Gov. Bobby Jindal, a participant in the Republican "undercard" debate last night, joined the list of conservative pundits in demanding that every person in the nation, regardless of their income or employment status, must be required to pay some taxes--"even $1!"--on the premise that everyone should have some "skin in the game."
The term "skin in the game" refers to a person or group having incurred some level of monetary risk by being invested in a particular project or task. Some sources
point to Warren Buffet as the originator of the term, while others attribute the term to Shakespeare's "Merchant of Venice", in which the money lender Shylock demands that Antonio wager a pound
of his own flesh as collateral in the event that his friend defaults on the loan Shylock has provided. In any event, the term has decidedly unsavory connotations, and says as much about the user
as it does about the target of the phrase.

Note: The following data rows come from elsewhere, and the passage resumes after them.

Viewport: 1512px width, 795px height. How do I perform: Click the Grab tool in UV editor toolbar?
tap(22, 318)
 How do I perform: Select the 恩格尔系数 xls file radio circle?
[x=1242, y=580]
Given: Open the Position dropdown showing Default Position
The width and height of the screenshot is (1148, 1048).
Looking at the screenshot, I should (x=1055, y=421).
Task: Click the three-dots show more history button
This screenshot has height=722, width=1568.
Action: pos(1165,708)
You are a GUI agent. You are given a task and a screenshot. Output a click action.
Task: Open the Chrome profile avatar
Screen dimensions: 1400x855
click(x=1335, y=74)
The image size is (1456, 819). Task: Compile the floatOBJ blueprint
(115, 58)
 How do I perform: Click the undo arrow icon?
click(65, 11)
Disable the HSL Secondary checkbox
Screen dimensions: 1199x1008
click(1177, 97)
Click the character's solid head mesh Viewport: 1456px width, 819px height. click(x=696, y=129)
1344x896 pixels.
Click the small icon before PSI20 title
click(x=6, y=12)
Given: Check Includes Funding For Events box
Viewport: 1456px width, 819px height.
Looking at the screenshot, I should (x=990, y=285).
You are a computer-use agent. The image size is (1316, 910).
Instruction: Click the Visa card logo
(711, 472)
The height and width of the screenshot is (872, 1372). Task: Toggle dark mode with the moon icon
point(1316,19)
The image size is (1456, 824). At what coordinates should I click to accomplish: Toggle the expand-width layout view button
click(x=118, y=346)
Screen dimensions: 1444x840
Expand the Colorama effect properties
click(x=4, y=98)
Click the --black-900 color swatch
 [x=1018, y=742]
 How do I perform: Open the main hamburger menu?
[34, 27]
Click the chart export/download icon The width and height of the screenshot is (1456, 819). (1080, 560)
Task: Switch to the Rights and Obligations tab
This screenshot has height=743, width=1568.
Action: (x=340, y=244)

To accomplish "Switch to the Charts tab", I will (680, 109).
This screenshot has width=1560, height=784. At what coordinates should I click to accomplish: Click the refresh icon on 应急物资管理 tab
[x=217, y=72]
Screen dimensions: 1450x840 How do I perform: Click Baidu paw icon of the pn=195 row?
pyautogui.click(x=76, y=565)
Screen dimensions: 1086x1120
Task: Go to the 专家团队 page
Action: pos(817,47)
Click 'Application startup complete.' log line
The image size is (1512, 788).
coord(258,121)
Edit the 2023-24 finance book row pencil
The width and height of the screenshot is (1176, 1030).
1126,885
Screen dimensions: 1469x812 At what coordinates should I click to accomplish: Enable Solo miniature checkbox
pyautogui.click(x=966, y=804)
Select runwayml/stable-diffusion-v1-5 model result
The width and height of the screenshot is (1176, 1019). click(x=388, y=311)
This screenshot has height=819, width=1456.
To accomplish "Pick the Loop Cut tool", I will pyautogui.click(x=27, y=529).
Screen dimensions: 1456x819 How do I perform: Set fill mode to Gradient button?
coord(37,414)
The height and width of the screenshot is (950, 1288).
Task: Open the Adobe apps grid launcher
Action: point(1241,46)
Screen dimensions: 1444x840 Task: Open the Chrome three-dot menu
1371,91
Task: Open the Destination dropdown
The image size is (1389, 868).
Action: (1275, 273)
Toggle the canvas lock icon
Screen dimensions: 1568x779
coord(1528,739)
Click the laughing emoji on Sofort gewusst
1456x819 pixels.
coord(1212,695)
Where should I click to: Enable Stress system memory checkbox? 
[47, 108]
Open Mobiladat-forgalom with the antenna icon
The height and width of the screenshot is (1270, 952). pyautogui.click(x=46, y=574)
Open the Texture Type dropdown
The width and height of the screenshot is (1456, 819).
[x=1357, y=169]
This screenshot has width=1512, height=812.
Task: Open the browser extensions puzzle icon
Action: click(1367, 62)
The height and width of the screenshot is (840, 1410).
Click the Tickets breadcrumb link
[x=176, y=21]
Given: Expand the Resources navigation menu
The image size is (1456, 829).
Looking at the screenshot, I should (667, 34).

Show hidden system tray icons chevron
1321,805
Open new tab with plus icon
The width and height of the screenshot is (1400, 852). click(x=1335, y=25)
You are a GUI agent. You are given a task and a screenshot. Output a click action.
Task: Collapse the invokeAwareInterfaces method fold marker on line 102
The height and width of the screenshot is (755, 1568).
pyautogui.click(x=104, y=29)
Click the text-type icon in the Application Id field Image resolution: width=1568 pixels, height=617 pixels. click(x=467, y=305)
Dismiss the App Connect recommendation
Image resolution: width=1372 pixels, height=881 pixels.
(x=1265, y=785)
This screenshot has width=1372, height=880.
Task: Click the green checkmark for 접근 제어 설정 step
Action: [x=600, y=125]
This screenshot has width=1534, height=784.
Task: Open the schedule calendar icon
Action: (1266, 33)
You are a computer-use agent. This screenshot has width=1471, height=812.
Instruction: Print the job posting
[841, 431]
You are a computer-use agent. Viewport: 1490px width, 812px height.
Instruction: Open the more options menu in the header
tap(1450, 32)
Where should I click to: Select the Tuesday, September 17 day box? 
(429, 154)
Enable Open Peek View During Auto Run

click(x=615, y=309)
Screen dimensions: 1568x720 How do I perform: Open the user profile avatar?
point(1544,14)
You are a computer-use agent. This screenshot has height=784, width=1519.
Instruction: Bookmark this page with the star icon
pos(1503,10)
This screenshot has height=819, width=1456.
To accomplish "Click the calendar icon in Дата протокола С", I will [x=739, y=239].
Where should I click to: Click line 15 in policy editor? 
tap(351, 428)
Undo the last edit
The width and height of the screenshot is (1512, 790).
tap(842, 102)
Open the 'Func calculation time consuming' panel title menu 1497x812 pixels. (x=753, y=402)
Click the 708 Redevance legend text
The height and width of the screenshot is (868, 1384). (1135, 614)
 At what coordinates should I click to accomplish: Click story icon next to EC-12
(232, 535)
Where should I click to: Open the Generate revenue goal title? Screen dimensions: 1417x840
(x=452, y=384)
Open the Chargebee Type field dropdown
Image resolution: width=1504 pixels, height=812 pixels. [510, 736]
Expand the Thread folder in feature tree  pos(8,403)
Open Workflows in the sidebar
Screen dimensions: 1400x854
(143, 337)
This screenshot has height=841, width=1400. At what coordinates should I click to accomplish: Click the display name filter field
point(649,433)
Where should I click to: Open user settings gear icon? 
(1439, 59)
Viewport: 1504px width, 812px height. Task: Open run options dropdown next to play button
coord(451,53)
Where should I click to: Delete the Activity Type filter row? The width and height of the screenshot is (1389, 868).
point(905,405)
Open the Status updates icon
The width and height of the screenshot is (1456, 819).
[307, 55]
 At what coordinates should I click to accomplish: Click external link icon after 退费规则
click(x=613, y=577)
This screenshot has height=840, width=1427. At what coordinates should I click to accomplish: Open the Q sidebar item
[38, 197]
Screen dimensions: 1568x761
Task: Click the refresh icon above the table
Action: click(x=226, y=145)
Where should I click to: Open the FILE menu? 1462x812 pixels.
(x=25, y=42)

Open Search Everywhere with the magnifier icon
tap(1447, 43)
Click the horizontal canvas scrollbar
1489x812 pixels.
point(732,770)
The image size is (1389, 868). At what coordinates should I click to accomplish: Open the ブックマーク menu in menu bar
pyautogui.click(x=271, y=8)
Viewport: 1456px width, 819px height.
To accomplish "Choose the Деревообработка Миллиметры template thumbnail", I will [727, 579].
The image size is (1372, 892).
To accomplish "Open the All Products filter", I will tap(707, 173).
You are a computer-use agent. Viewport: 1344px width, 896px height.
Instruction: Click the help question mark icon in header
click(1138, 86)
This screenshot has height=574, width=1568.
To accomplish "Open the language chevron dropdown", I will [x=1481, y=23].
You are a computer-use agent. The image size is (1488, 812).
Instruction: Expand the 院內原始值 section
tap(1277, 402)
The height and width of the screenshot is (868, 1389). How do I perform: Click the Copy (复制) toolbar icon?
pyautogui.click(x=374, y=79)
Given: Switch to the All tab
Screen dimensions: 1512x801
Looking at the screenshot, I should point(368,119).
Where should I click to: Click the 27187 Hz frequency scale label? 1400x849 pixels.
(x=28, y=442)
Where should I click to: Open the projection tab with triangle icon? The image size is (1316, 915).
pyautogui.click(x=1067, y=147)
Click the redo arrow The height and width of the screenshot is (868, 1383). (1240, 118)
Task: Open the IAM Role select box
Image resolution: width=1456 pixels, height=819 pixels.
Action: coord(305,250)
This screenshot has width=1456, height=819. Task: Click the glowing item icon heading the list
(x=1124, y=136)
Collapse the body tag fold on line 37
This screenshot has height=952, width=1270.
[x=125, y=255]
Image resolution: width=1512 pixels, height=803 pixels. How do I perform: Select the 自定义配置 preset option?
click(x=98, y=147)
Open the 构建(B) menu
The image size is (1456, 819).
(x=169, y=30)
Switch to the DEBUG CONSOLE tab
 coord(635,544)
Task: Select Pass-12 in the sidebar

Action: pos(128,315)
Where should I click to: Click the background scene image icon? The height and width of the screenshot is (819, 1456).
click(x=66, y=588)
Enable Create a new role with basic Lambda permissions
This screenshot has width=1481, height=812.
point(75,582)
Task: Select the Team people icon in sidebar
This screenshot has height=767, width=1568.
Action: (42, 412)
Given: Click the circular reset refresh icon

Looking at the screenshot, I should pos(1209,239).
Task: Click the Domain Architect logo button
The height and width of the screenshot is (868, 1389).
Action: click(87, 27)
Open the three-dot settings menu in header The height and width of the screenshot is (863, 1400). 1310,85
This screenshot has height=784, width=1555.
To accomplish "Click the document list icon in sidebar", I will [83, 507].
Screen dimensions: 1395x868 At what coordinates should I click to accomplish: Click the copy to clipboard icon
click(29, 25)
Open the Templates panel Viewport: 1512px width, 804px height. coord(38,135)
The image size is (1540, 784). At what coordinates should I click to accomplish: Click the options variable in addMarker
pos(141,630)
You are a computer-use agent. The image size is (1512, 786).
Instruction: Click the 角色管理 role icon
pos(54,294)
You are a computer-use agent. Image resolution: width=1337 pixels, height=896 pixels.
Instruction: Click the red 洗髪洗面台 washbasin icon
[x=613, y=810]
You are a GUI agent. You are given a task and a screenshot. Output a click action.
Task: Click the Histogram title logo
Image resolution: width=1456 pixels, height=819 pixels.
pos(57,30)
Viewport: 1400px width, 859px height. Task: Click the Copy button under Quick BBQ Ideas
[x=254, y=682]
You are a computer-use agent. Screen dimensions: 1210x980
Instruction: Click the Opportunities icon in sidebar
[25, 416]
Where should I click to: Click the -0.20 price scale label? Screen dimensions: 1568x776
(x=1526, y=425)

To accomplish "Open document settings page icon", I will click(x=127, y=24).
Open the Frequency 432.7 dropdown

Now, aside from the fact that every person already pays "some taxes," in the form of Social Security, payroll taxes, sales taxes, etc., and that imposing additional tax burdens on the poor while simultaneously cutting taxes on the wealthy is a particularly Dickensian financial strategy that would raise no appreciable revenues, let's also consider the analogy itself: "skin in the game."
The issue of taxes is not a "game"--it's how we raise the financial resources to pay for the necessary social services and infrastructures at the local, state and national levels that we depend on as citizens. Roads, bridges, police and fire departments, schools, hospitals--these are not pieces in some political game of Monopoly--each of these things represents real persons and institutions that contribute in important ways to the fabric of our society. To casually throw out this kind of analogy is not only ignorant, it's offensive. And it betrays a fundamental misunderstanding of how our economy--and human decency--works. It also illustrates a callousness of thinking about the working poor, or the unemployed, that should give us pause as we consider the kind of person we want in elected office in this country.
Perhaps more to the point, exactly what risk is Mr. Jindal at by virtue of his decision to run for President? What "skin" does Mr. Jindal have in this game?
To date, the governor of Louisiana's campaign has raised nearly $10 million, which puts him at the bottom of the list of Presidential contenders, but in the top 5% of Americans in terms of wealth. When added to Mr. Jindal's previous personal net worth of between $4-11 million, the race for the Presidency has allowed the governor to roughly double his own wealth. In fact, with the advent of Citizens United, current campaign finance laws eliminate nearly all of the risk involved with running a political campaign, and have turned running for office into fund raising operations as much as candidacies for public service.
If Mr. Jindal and his friends are really serious about everyone having some "skin in the game," here's a suggestion: let's require that any candidate for President who currently holds an elected
office must resign from that position before declaring their candidacy. There's not much risk involved in seeking a job while knowing that you already have a job to return
to if unsuccessful, right Bobby? If we want these candidates to walk the walk they've been talking, then let's remove their "soft place to land" by demanding candidates resign their office before
running for President.
And while we're at it, let's establish a requirement that all funds raised by candidates' campaigns through PACs, Super PACs, and any other fund raising groups affiliated with their campaigns must be donated to charity, after settling any legitimate campaign expenses. That would really weed out the candidates who are using the race for the White House as a way to build their "brand" (I'm looking at you, Mr. Trump and Dr. Carson) from those who are serious contenders for the office.
Perhaps then we'd see a real, substantive campaign for the Presidency--not a reality show masquerading as political theatre.